Nothing in the records should be left out; transcribe them exactly.
======== RECORDS
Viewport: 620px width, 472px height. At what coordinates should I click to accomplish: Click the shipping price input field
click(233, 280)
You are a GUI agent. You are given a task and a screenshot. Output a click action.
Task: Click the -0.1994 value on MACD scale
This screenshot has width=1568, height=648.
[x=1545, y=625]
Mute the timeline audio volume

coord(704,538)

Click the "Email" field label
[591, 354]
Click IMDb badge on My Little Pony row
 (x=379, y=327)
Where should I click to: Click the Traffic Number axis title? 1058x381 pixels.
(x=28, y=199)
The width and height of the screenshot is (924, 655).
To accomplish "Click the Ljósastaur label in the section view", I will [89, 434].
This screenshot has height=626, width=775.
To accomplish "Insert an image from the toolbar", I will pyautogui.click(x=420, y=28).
================
WRITTEN ANSWER:
Viewport: 620px width, 472px height. At what coordinates should I click to accomplish: Click the shipping price input field
click(233, 280)
You are a GUI agent. You are given a task and a screenshot. Output a click action.
Task: Click the -0.1994 value on MACD scale
This screenshot has width=1568, height=648.
[x=1545, y=625]
Mute the timeline audio volume

coord(704,538)

Click the "Email" field label
[591, 354]
Click IMDb badge on My Little Pony row
 (x=379, y=327)
Where should I click to: Click the Traffic Number axis title? 1058x381 pixels.
(x=28, y=199)
The width and height of the screenshot is (924, 655).
To accomplish "Click the Ljósastaur label in the section view", I will [89, 434].
This screenshot has height=626, width=775.
To accomplish "Insert an image from the toolbar", I will pyautogui.click(x=420, y=28).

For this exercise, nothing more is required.